Activity —
Down to the last line, print the entries below exactly, and keep every picture out of the copy.

Collected data
=== Section Start ===

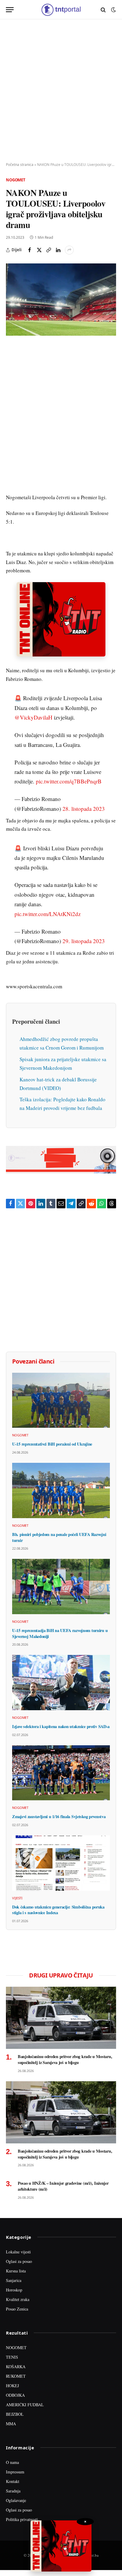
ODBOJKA (15, 2395)
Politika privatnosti (22, 2519)
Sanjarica (13, 2280)
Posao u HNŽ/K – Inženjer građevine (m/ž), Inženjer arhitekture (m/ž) (63, 2186)
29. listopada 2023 (83, 941)
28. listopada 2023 (83, 808)
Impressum (15, 2472)
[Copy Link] (48, 250)
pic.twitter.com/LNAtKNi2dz (48, 914)
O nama (12, 2462)
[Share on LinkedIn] (58, 250)
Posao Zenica (17, 2309)
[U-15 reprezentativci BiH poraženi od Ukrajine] (61, 1400)
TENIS (12, 2357)
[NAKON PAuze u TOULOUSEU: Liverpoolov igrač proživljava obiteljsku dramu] (61, 299)
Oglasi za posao (19, 2261)
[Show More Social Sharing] (69, 250)
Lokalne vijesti (18, 2252)
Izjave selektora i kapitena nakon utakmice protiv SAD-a (61, 1726)
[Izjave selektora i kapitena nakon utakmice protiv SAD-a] (61, 1682)
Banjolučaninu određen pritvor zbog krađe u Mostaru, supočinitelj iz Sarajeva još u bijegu (65, 2059)
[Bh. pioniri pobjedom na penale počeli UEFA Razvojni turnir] (61, 1490)
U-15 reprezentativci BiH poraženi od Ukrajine (52, 1444)
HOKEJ (12, 2385)
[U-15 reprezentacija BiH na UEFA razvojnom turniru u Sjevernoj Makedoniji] (61, 1586)
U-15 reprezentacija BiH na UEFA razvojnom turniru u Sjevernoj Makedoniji (59, 1633)
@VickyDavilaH (33, 717)
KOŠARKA (15, 2366)
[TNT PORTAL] (61, 9)
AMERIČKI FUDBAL (25, 2404)
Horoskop (14, 2290)
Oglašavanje (16, 2500)
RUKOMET (16, 2376)
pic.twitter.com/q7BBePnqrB (69, 781)
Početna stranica (19, 164)
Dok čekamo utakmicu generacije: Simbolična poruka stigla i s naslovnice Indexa (58, 1910)
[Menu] (10, 9)
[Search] (103, 9)
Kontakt (12, 2481)
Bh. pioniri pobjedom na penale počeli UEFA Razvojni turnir (59, 1537)
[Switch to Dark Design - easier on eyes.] (113, 9)
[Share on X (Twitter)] (39, 250)
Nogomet (15, 180)
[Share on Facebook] (29, 250)
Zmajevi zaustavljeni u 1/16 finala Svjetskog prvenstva (58, 1816)
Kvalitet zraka (17, 2299)
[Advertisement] (61, 91)
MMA (11, 2423)
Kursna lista (16, 2271)
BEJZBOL (15, 2414)
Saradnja (13, 2491)
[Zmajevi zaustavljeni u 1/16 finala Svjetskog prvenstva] (61, 1773)
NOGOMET (16, 2347)
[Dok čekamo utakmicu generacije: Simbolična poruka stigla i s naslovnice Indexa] (61, 1863)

=== Section End ===

Exercise response —
ODBOJKA (15, 2395)
Politika privatnosti (22, 2519)
Sanjarica (13, 2280)
Posao u HNŽ/K – Inženjer građevine (m/ž), Inženjer arhitekture (m/ž) (63, 2186)
29. listopada 2023 (83, 941)
28. listopada 2023 (83, 808)
Impressum (15, 2472)
[Copy Link] (48, 250)
pic.twitter.com/LNAtKNi2dz (48, 914)
O nama (12, 2462)
[Share on LinkedIn] (58, 250)
Posao Zenica (17, 2309)
[U-15 reprezentativci BiH poraženi od Ukrajine] (61, 1400)
TENIS (12, 2357)
[NAKON PAuze u TOULOUSEU: Liverpoolov igrač proživljava obiteljsku dramu] (61, 299)
Oglasi za posao (19, 2261)
[Show More Social Sharing] (69, 250)
Lokalne vijesti (18, 2252)
Izjave selektora i kapitena nakon utakmice protiv SAD-a (61, 1726)
[Izjave selektora i kapitena nakon utakmice protiv SAD-a] (61, 1682)
Banjolučaninu određen pritvor zbog krađe u Mostaru, supočinitelj iz Sarajeva još u bijegu (65, 2059)
[Bh. pioniri pobjedom na penale počeli UEFA Razvojni turnir] (61, 1490)
U-15 reprezentativci BiH poraženi od Ukrajine (52, 1444)
HOKEJ (12, 2385)
[U-15 reprezentacija BiH na UEFA razvojnom turniru u Sjevernoj Makedoniji] (61, 1586)
U-15 reprezentacija BiH na UEFA razvojnom turniru u Sjevernoj Makedoniji (59, 1633)
@VickyDavilaH (33, 717)
KOŠARKA (15, 2366)
[TNT PORTAL] (61, 9)
AMERIČKI FUDBAL (25, 2404)
Horoskop (14, 2290)
Oglašavanje (16, 2500)
RUKOMET (16, 2376)
pic.twitter.com/q7BBePnqrB (69, 781)
Početna stranica (19, 164)
Dok čekamo utakmicu generacije: Simbolična poruka stigla i s naslovnice Indexa (58, 1910)
[Menu] (10, 9)
[Search] (103, 9)
Kontakt (12, 2481)
Bh. pioniri pobjedom na penale počeli UEFA Razvojni turnir (59, 1537)
[Switch to Dark Design - easier on eyes.] (113, 9)
[Share on X (Twitter)] (39, 250)
Nogomet (15, 180)
[Share on Facebook] (29, 250)
Zmajevi zaustavljeni u 1/16 finala Svjetskog prvenstva (58, 1816)
Kvalitet zraka (17, 2299)
[Advertisement] (61, 91)
MMA (11, 2423)
Kursna lista (16, 2271)
BEJZBOL (15, 2414)
Saradnja (13, 2491)
[Zmajevi zaustavljeni u 1/16 finala Svjetskog prvenstva] (61, 1773)
NOGOMET (16, 2347)
[Dok čekamo utakmicu generacije: Simbolična poruka stigla i s naslovnice Indexa] (61, 1863)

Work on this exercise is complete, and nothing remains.